P/1 – Trabalho duro.
R – É um trabalho duro. Eu tenho dez mil processos pra gerenciar somente com cerca de nove funcionários, é uma luta diária. Eu chego a trabalhar de 12 a 14 horas por dia entre sair de casa e voltar pra casa, isso de segunda a sexta-feira. É uma labuta do dia-a-dia.
P/1 – Mas deixe-me voltar bastante. Na escola.
R – Na escola?
P/1 – Vamos voltar pra escola. Não importam os colégios, tal, tinha alguma disciplina que o senhor gostava mais, um professor?

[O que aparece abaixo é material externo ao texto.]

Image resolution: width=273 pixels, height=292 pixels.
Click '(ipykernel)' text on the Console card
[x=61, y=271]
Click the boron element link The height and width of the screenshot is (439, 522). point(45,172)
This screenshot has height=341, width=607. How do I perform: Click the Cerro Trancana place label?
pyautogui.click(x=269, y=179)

R – Sim. Eu gostava muito mais de Geografia. Geografia. Mas até comprei na época uns fascículos que havia nas bancas de jornais, da Abril Cultural, que se chamava Geografia Ilustrada. E aí naquela época eu abri esse livro e vi o Monte São Michel na França. Aí até disse assim: “Um dia que vou lá a esse Monte São Michel”. E de fato fui, em 1999, realizei um sonho. Que realizar sonhos é importante pra se desenvolver a sua vida e daqueles que estão em volta, porque a sua alegria acaba contagiando a dos outros. Então a professora de Geografia que me incentivou e eu fiz isso, e tal. Mas uma professora que me marcou, e que eu continuo até hoje, é a dona Vera Banenberg, que foi uma professora de desenho que eu tive. E fiz um encontro com ela agora nesse mês de novembro... Nós estamos no mês de novembro, corrente, nós nos conhecemos há 40 anos, ela, a professora, e o meu colega Lupércio, desde 1973.

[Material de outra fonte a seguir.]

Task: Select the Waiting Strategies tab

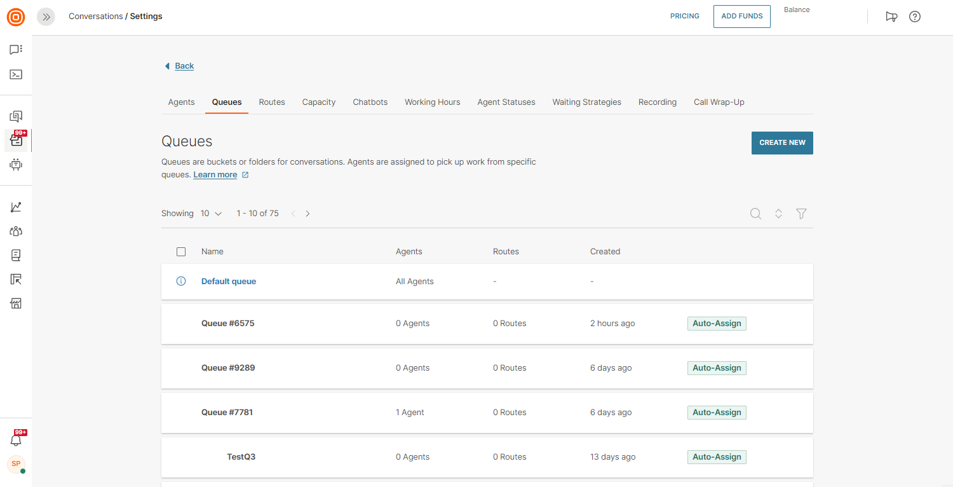Action: 586,102

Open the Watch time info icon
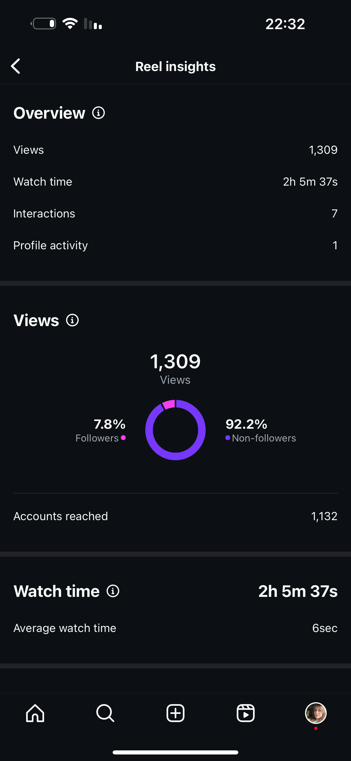113,591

P/1 – Esse colega era de escola?
R – Era de escola, da mesma turma do ginásio lá, Colégio Brasil.
P/1 – E você ainda mantém contato com ele?
R – Mantenho contato com ele e mantenho contato com essa professora praticamente uma vez por ano, apesar de a gente já ter... Ela mudou de residência algumas vezes, ele também tem uma história de vida e tal, também se modificou.

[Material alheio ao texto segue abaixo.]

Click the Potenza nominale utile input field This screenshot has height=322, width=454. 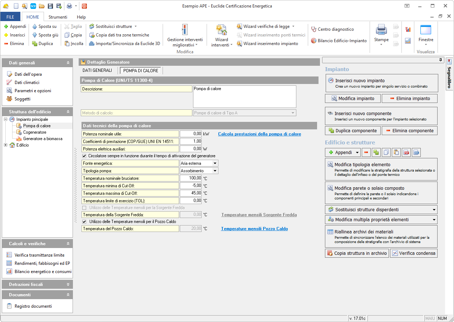point(191,134)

P/1 – E o bairro? O senhor lembra como era o bairro nessa época?
R – O bairro era bastante calmo, com menos carros do que tem hoje. Hoje a Alameda São Boaventura foi transformado num corredor de passagem para a região dos lagos, e na época era menos quantidade de carros, ainda havia paralelepípedos. O ônibus ainda havia trocador, eu lembro que quando eu ia para o Colégio Brasil, eu pagava nas moedinhas, recebia a ficha. Havia a figura do trocador, que hoje quase não existe. Hoje a gente paga o ônibus com bilhete único. E foi, digamos assim, um feito e tanto eu ir para o colégio sozinho, com dez anos de idade, pagar o dinheiro ao trocador, e não ao motorista. Que hoje em dia também, quando não tem o cartão, a gente paga o dinheiro ao motorista.
P/1 – E brincadeiras? O senhor lembra algum tipo de brincadeira da época, de rua, de casa?
R – Eu gostava muito de andar de bicicleta. De bicicleta, andava no bairro, as ruas eram de terra, não eram asfaltadas. A iluminação era uma iluminação pobre assim, uns candeeiros com lâmpada, essa lâmpada incandescente. Depois que as coisas melhoraram, vieram os postes de concreto, a luz, hoje, que é uma luz amarela, igual aquela que tem na Ponte Rio Niterói que eu não lembro o nome. E a cidade, que era uma cidade mais tranquila, se tornou violenta, não era conforme era, não. Que na minha rua as senhoras botavam as cadeiras e iam pra porta conversar, bater o papo no final da tarde. Nada disso existe mais, levantaram-se muros, grades. A própria vila, eu moro numa vilazinha, não havia o portão que tem hoje. A vila era uma vila que se entrava. E tinham uns banquinhos, na minha casa ainda se preserva um banquinho ainda com caramanchão.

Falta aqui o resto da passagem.